## Exercise instructions
Your answer must be an exact copy of every record.

[Collected data]
───

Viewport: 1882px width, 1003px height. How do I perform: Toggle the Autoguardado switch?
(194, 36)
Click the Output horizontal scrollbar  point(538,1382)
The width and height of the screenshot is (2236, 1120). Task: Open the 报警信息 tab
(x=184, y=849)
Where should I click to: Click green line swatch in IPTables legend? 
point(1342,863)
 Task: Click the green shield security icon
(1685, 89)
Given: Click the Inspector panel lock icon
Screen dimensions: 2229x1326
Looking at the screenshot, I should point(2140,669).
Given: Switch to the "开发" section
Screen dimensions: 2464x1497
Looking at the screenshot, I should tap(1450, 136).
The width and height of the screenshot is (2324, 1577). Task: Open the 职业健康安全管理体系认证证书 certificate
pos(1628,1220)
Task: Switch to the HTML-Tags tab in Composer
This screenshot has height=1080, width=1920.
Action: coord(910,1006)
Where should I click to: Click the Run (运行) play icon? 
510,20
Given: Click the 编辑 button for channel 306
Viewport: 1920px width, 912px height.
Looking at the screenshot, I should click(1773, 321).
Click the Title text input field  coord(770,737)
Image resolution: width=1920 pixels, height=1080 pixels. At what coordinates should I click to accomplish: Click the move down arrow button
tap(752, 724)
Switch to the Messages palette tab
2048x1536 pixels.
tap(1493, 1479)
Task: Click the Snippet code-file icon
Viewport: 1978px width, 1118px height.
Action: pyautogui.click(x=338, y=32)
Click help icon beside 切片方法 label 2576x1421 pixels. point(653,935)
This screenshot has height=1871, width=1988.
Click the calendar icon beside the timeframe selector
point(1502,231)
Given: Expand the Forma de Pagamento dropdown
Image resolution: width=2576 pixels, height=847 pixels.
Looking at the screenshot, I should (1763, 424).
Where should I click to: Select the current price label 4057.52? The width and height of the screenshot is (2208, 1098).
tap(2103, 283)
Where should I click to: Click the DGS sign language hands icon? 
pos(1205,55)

───

## Reply to the task
Viewport: 1882px width, 1003px height. How do I perform: Toggle the Autoguardado switch?
(194, 36)
Click the Output horizontal scrollbar  point(538,1382)
The width and height of the screenshot is (2236, 1120). Task: Open the 报警信息 tab
(x=184, y=849)
Where should I click to: Click green line swatch in IPTables legend? 
point(1342,863)
 Task: Click the green shield security icon
(1685, 89)
Given: Click the Inspector panel lock icon
Screen dimensions: 2229x1326
Looking at the screenshot, I should point(2140,669).
Given: Switch to the "开发" section
Screen dimensions: 2464x1497
Looking at the screenshot, I should tap(1450, 136).
The width and height of the screenshot is (2324, 1577). Task: Open the 职业健康安全管理体系认证证书 certificate
pos(1628,1220)
Task: Switch to the HTML-Tags tab in Composer
This screenshot has height=1080, width=1920.
Action: coord(910,1006)
Where should I click to: Click the Run (运行) play icon? 
510,20
Given: Click the 编辑 button for channel 306
Viewport: 1920px width, 912px height.
Looking at the screenshot, I should click(1773, 321).
Click the Title text input field  coord(770,737)
Image resolution: width=1920 pixels, height=1080 pixels. At what coordinates should I click to accomplish: Click the move down arrow button
tap(752, 724)
Switch to the Messages palette tab
2048x1536 pixels.
tap(1493, 1479)
Task: Click the Snippet code-file icon
Viewport: 1978px width, 1118px height.
Action: pyautogui.click(x=338, y=32)
Click help icon beside 切片方法 label 2576x1421 pixels. point(653,935)
This screenshot has height=1871, width=1988.
Click the calendar icon beside the timeframe selector
point(1502,231)
Given: Expand the Forma de Pagamento dropdown
Image resolution: width=2576 pixels, height=847 pixels.
Looking at the screenshot, I should (1763, 424).
Where should I click to: Select the current price label 4057.52? The width and height of the screenshot is (2208, 1098).
tap(2103, 283)
Where should I click to: Click the DGS sign language hands icon? 
pos(1205,55)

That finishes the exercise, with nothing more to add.